Excerpts from a dataset:
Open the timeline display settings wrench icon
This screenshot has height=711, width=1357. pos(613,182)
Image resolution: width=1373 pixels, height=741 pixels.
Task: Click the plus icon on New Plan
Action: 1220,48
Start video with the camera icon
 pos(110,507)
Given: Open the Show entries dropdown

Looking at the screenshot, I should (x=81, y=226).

#### What the task requires
An exact copy of the lines from the one containing "Start video with the camera icon" through the end of the data above is the whole answer.

#### Written response
Start video with the camera icon
 pos(110,507)
Given: Open the Show entries dropdown

Looking at the screenshot, I should (x=81, y=226).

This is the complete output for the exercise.